Task prompt: Format every line of the items below as a JSON list of strings, with one string per line and blank lines left out.

□ □ □ □ □

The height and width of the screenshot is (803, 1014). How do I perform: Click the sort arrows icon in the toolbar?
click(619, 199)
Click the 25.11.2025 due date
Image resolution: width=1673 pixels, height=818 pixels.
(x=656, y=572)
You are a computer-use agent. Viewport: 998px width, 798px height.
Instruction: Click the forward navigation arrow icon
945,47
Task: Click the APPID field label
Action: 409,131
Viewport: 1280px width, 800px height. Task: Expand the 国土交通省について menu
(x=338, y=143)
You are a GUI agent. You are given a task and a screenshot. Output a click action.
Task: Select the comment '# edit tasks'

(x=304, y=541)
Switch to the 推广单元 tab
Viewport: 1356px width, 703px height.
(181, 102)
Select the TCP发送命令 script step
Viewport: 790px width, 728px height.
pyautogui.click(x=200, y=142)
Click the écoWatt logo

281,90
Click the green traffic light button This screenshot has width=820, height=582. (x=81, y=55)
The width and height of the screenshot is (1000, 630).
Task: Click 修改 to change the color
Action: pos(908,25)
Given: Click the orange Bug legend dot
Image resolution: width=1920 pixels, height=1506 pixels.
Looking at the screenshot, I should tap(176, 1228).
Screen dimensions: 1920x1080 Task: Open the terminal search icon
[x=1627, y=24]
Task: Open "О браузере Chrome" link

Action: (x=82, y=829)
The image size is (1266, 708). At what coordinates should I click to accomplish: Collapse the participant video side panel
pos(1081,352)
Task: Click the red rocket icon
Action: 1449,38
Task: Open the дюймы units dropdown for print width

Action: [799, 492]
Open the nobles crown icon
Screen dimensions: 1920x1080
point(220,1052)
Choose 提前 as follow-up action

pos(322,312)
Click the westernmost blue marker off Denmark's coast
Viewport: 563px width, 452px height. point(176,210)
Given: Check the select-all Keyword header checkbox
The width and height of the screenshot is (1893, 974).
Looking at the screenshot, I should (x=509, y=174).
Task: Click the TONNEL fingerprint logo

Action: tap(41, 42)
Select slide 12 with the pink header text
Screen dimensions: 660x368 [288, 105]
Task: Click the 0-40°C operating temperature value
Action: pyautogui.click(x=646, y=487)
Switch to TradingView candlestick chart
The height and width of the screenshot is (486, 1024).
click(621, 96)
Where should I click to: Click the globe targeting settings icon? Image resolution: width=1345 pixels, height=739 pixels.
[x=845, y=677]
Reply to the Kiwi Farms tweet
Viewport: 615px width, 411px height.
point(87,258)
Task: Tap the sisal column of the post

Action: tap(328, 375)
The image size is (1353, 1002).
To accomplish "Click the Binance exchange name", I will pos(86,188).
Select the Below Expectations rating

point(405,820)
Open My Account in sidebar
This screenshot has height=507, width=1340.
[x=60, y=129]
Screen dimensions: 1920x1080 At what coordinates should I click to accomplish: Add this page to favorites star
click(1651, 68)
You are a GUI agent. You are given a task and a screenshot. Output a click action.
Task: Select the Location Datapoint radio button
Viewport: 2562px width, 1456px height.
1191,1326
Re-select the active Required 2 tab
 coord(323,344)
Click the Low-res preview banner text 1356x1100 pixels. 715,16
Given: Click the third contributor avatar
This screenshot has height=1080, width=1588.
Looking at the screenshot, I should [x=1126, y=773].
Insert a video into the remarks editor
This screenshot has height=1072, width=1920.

□ □ □ □ □

Reply to the task:
[
  "The height and width of the screenshot is (803, 1014). How do I perform: Click the sort arrows icon in the toolbar?",
  "click(619, 199)",
  "Click the 25.11.2025 due date",
  "Image resolution: width=1673 pixels, height=818 pixels.",
  "(x=656, y=572)",
  "You are a computer-use agent. Viewport: 998px width, 798px height.",
  "Instruction: Click the forward navigation arrow icon",
  "945,47",
  "Task: Click the APPID field label",
  "Action: 409,131",
  "Viewport: 1280px width, 800px height. Task: Expand the 国土交通省について menu",
  "(x=338, y=143)",
  "You are a GUI agent. You are given a task and a screenshot. Output a click action.",
  "Task: Select the comment '# edit tasks'",
  "(x=304, y=541)",
  "Switch to the 推广单元 tab",
  "Viewport: 1356px width, 703px height.",
  "(181, 102)",
  "Select the TCP发送命令 script step",
  "Viewport: 790px width, 728px height.",
  "pyautogui.click(x=200, y=142)",
  "Click the écoWatt logo",
  "281,90",
  "Click the green traffic light button This screenshot has width=820, height=582. (x=81, y=55)",
  "The width and height of the screenshot is (1000, 630).",
  "Task: Click 修改 to change the color",
  "Action: pos(908,25)",
  "Given: Click the orange Bug legend dot",
  "Image resolution: width=1920 pixels, height=1506 pixels.",
  "Looking at the screenshot, I should tap(176, 1228).",
  "Screen dimensions: 1920x1080 Task: Open the terminal search icon",
  "[x=1627, y=24]",
  "Task: Open \"О браузере Chrome\" link",
  "Action: (x=82, y=829)",
  "The image size is (1266, 708). At what coordinates should I click to accomplish: Collapse the participant video side panel",
  "pos(1081,352)",
  "Task: Click the red rocket icon",
  "Action: 1449,38",
  "Task: Open the дюймы units dropdown for print width",
  "Action: [799, 492]",
  "Open the nobles crown icon",
  "Screen dimensions: 1920x1080",
  "point(220,1052)",
  "Choose 提前 as follow-up action",
  "pos(322,312)",
  "Click the westernmost blue marker off Denmark's coast",
  "Viewport: 563px width, 452px height. point(176,210)",
  "Given: Check the select-all Keyword header checkbox",
  "The width and height of the screenshot is (1893, 974).",
  "Looking at the screenshot, I should (x=509, y=174).",
  "Task: Click the TONNEL fingerprint logo",
  "Action: tap(41, 42)",
  "Select slide 12 with the pink header text",
  "Screen dimensions: 660x368 [288, 105]",
  "Task: Click the 0-40°C operating temperature value",
  "Action: pyautogui.click(x=646, y=487)",
  "Switch to TradingView candlestick chart",
  "The height and width of the screenshot is (486, 1024).",
  "click(621, 96)",
  "Where should I click to: Click the globe targeting settings icon? Image resolution: width=1345 pixels, height=739 pixels.",
  "[x=845, y=677]",
  "Reply to the Kiwi Farms tweet",
  "Viewport: 615px width, 411px height.",
  "point(87,258)",
  "Task: Tap the sisal column of the post",
  "Action: tap(328, 375)",
  "The image size is (1353, 1002).",
  "To accomplish \"Click the Binance exchange name\", I will pos(86,188).",
  "Select the Below Expectations rating",
  "point(405,820)",
  "Open My Account in sidebar",
  "This screenshot has height=507, width=1340.",
  "[x=60, y=129]",
  "Screen dimensions: 1920x1080 At what coordinates should I click to accomplish: Add this page to favorites star",
  "click(1651, 68)",
  "You are a GUI agent. You are given a task and a screenshot. Output a click action.",
  "Task: Select the Location Datapoint radio button",
  "Viewport: 2562px width, 1456px height.",
  "1191,1326",
  "Re-select the active Required 2 tab",
  " coord(323,344)",
  "Click the Low-res preview banner text 1356x1100 pixels. 715,16",
  "Given: Click the third contributor avatar",
  "This screenshot has height=1080, width=1588.",
  "Looking at the screenshot, I should [x=1126, y=773].",
  "Insert a video into the remarks editor",
  "This screenshot has height=1072, width=1920."
]